Canada removes Chinese companies from mining lithium

OTTAWA, Ontario — Three Chinese firms have been asked to buy lithium-mining assets from Canada after the Canadian government set limits on foreign participation in the supply of “critical minerals” used in batteries and other high-tech items.

The Wednesday order is amidst tensions between the West and China increase over the control over lithium sources rare earths, cadmium, rare earths and other minerals utilized in wind turbines, mobile phones solar cells, electric vehicles and other new technologies.

Chinese mining companies invest into production in Africa, Latin America, Canada and other countries because the current Communist Party encourages development of electric vehicles clean energy, as well as other technology industries.
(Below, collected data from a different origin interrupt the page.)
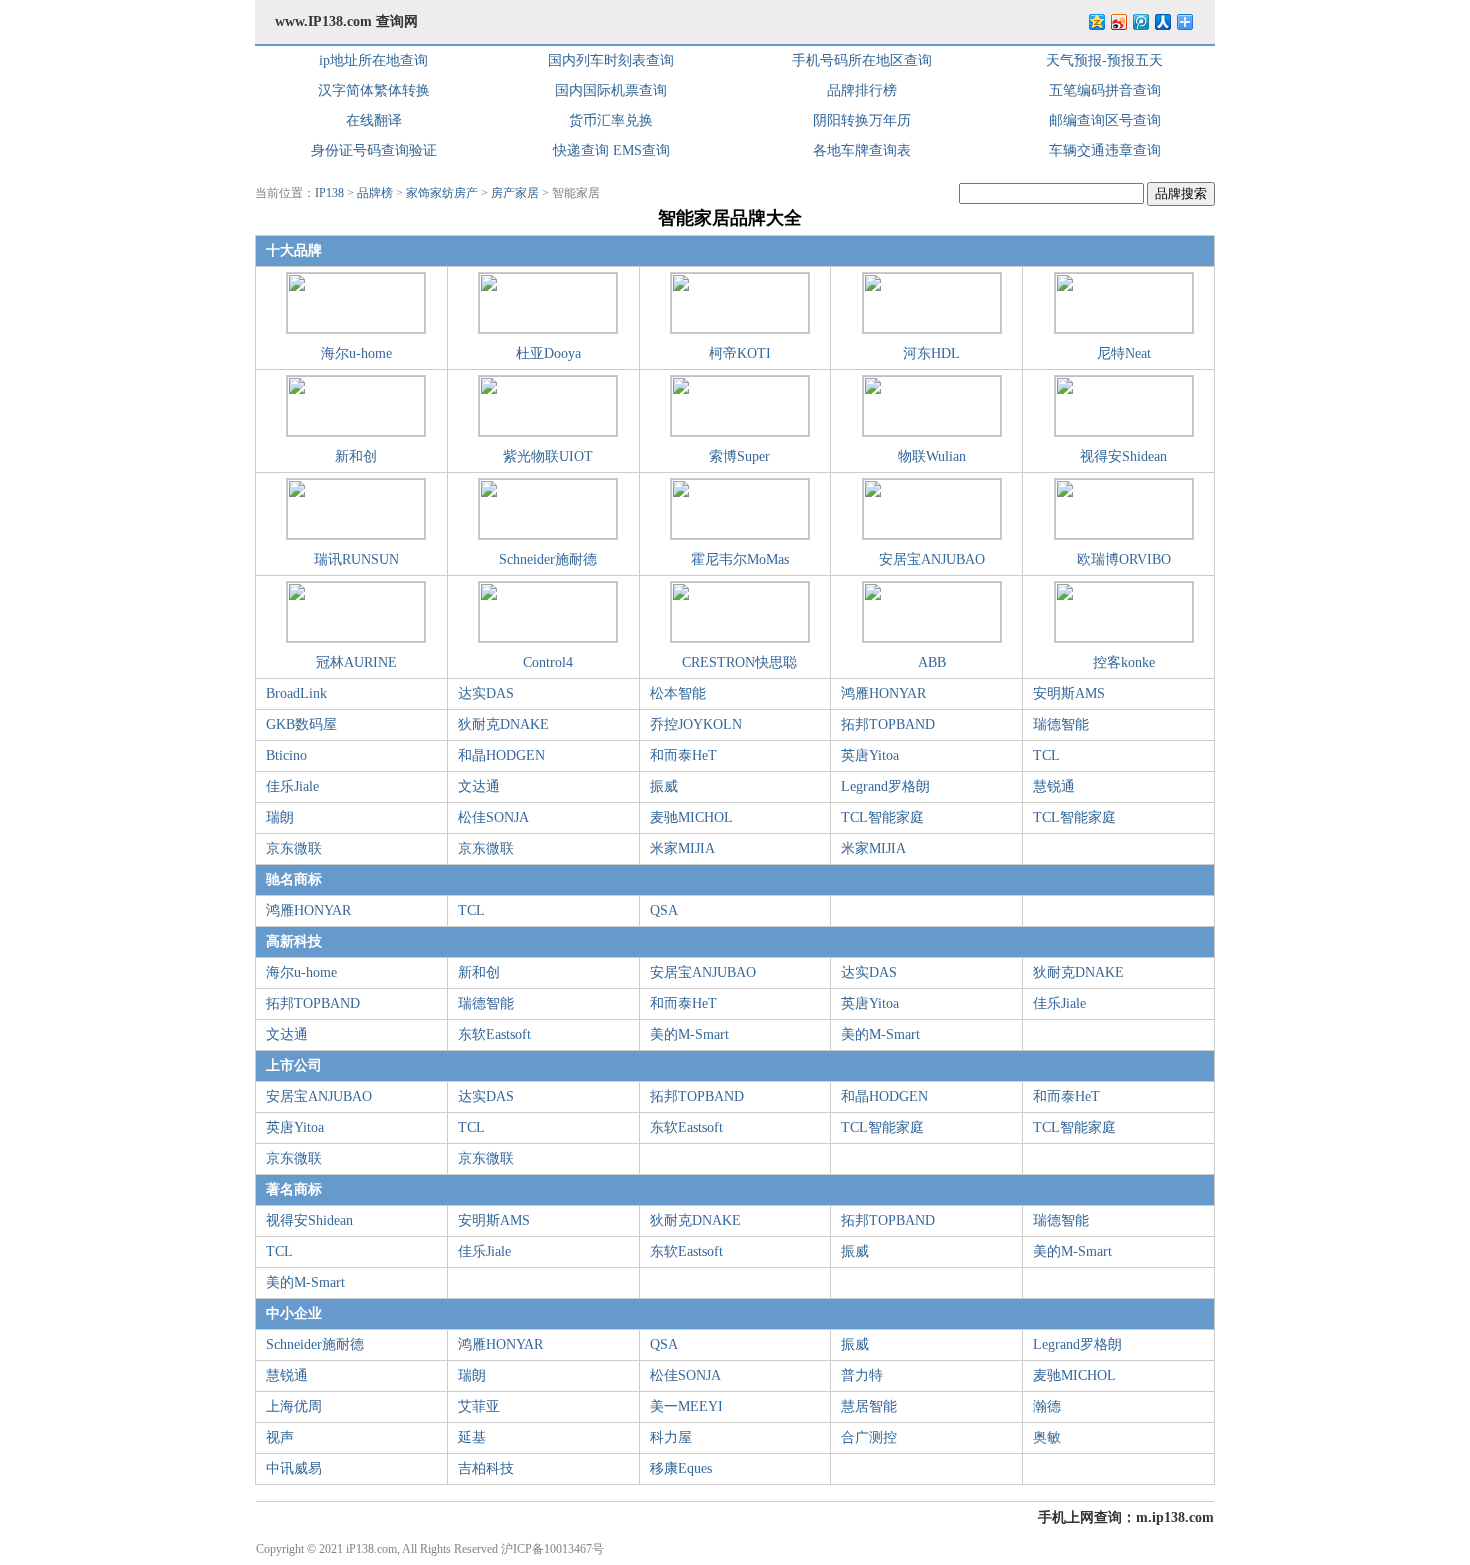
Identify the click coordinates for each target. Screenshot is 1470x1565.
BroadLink (296, 693)
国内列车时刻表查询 (611, 60)
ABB (932, 662)
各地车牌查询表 (862, 150)
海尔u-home (356, 353)
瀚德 (1047, 1406)
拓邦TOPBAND (888, 724)
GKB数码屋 (301, 724)
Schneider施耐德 (548, 559)
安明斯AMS (1069, 693)
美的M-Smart (689, 1034)
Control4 (548, 662)
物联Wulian (932, 456)
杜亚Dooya (548, 353)
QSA (664, 910)
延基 (472, 1437)
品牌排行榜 (862, 90)
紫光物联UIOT (548, 456)
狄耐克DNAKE (503, 724)
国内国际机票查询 (611, 90)
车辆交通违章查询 (1105, 150)
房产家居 (515, 193)
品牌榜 (375, 193)
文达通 (479, 786)
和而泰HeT (683, 755)
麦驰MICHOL (691, 817)
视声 (280, 1437)
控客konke (1124, 662)
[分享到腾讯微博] (1140, 21)
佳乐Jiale (292, 786)
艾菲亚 (479, 1406)
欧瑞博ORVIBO (1124, 559)
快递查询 (581, 150)
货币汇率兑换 (611, 120)
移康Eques (681, 1468)
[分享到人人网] (1162, 21)
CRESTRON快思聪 (739, 662)
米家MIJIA (682, 848)
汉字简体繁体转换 (374, 90)
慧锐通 (1054, 786)
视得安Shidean (1123, 456)
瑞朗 (280, 817)
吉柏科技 (486, 1468)
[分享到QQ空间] (1096, 21)
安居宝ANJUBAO (932, 559)
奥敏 (1047, 1437)
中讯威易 (294, 1468)
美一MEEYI (686, 1406)
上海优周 (294, 1406)
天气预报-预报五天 (1104, 60)
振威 (664, 786)
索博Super (739, 456)
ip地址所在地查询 (373, 60)
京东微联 (294, 848)
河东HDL (931, 353)
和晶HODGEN (501, 755)
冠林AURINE (356, 662)
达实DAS (486, 693)
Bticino (286, 755)
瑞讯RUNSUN (356, 559)
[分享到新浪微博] (1118, 21)
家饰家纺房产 (442, 193)
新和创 (356, 456)
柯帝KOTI (740, 353)
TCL (1046, 755)
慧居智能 (869, 1406)
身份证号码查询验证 (374, 150)
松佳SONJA (493, 817)
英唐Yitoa (870, 755)
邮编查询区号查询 (1105, 120)
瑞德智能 (1061, 724)
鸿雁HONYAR (883, 693)
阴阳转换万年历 (862, 120)
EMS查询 (641, 150)
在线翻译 (374, 120)
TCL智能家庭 (882, 817)
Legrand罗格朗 (885, 786)
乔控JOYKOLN (696, 724)
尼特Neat (1124, 353)
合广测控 (869, 1437)
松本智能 (678, 693)
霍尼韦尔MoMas (740, 559)
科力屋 (671, 1437)
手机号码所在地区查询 (862, 60)
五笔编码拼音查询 (1105, 90)
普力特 (862, 1375)
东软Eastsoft (494, 1034)
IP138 (329, 193)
Innovation Minister Francois-Philippe champagne last week announced a ban on the involvement of state-owned foreign companies in the production of “critical minerals.” He stated that any investment could only be approved in the “exceptional basis.”
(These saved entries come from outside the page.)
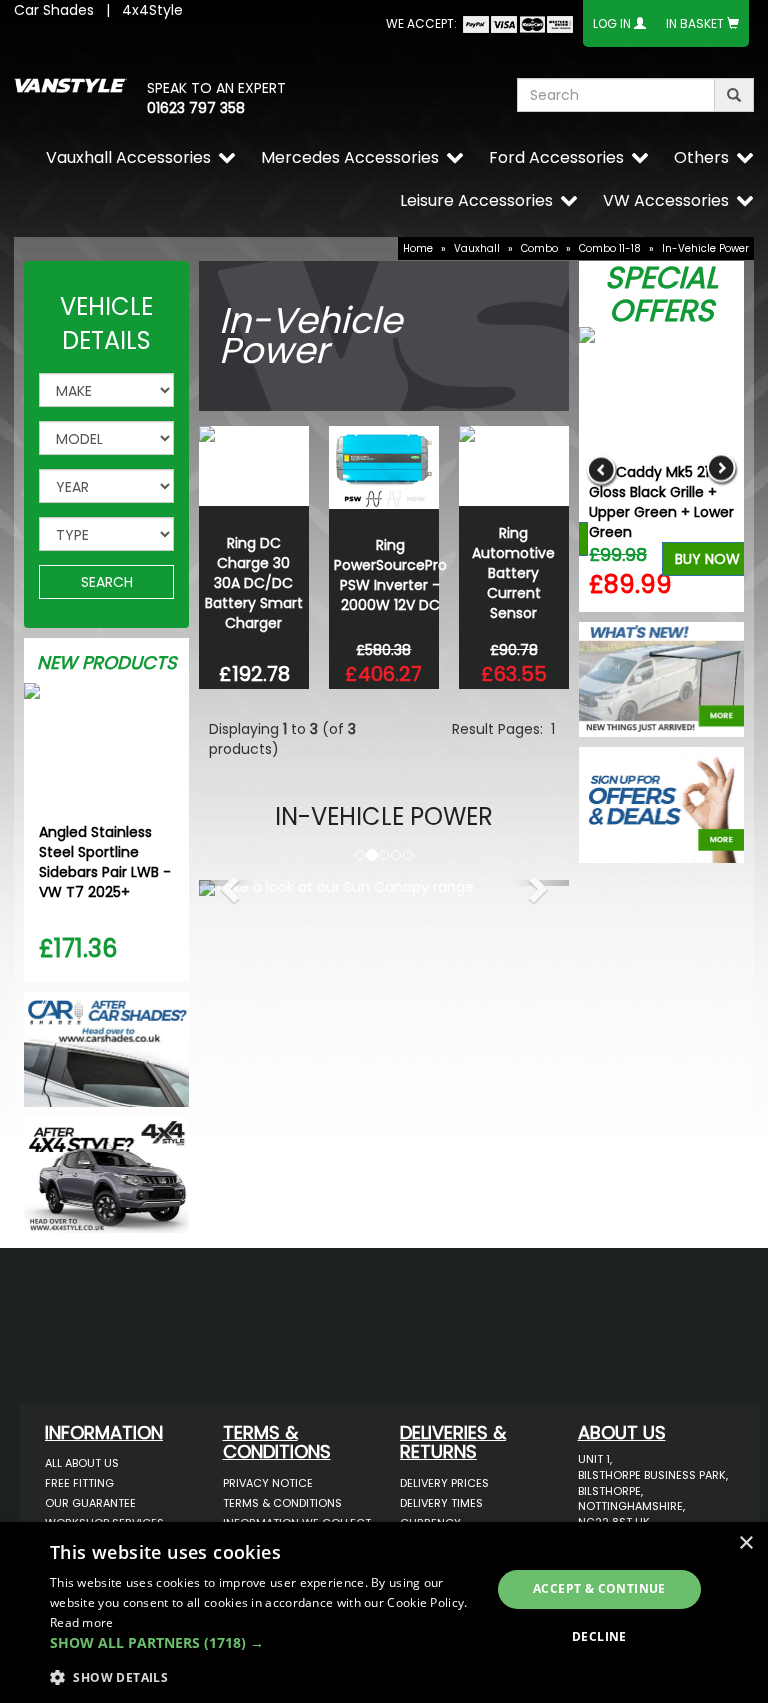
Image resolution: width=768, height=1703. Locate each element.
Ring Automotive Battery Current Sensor (513, 573)
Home (418, 248)
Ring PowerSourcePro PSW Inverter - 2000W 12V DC (390, 575)
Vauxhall (477, 248)
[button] (227, 883)
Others (701, 157)
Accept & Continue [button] (599, 1588)
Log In (612, 23)
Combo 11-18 (610, 248)
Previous (601, 469)
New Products (107, 662)
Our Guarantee (90, 1503)
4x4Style (152, 10)
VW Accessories (666, 200)
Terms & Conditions (282, 1503)
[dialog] (384, 1612)
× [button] (745, 1543)
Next (721, 469)
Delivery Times (441, 1503)
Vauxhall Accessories (128, 157)
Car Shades (54, 10)
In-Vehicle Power (705, 248)
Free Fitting (79, 1483)
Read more (82, 1622)
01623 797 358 (196, 108)
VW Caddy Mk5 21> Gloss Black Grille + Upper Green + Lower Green (661, 502)
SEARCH (107, 582)
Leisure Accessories (476, 200)
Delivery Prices (444, 1483)
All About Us (82, 1463)
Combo (539, 248)
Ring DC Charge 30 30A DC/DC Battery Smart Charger (254, 583)
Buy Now (707, 559)
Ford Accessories (556, 157)
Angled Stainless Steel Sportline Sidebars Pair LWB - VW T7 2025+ (105, 862)
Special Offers (661, 294)
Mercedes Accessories (350, 157)
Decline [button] (599, 1636)
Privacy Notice (268, 1483)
The Chinese government has criticized the decision as an infraction of market principles and urged Canada to change the decision.

“Canada stretched the concept of national security and placed barriers to normal investment and trade cooperation between Chinese and Canadian companies,” stated the foreign ministry’s spokesman Zhao Lijian. “We urge Canada to stop the undue suppression of Chinese companies and instead provide a fair, just and non-discriminatory environment for their operation.”
Western governments seek industrial supply chains governed by their allies following Russia’s assault on Ukraine that disrupted global markets for gas and oil and caused tension with China that is the main producer of the world’s rare earths.

Sinomine (Hong Hong Kong) Rare Metals Resources was ordered to sell its stake in Power Metals Corp., located in Vancouver and which is a exploration projects in tantalum, lithium, and cesium in the northern part of Ontario.

Chengze Lithium International Ltd. is required to dispose of its holdings with Lithium Chile Inc., an organization located that is located in Calgary that has lithium projects in progress in Chile. Zangge Mining Investment was ordered to sell its stake in Ultra Lithium Inc. of Vancouver that has gold and lithium projects across Canada in Canada and Argentina.

Canada is open to foreign investment, however, the country “will act decisively when investments threaten our national security and our critical minerals supply chains,” Champagne declared in an announcement.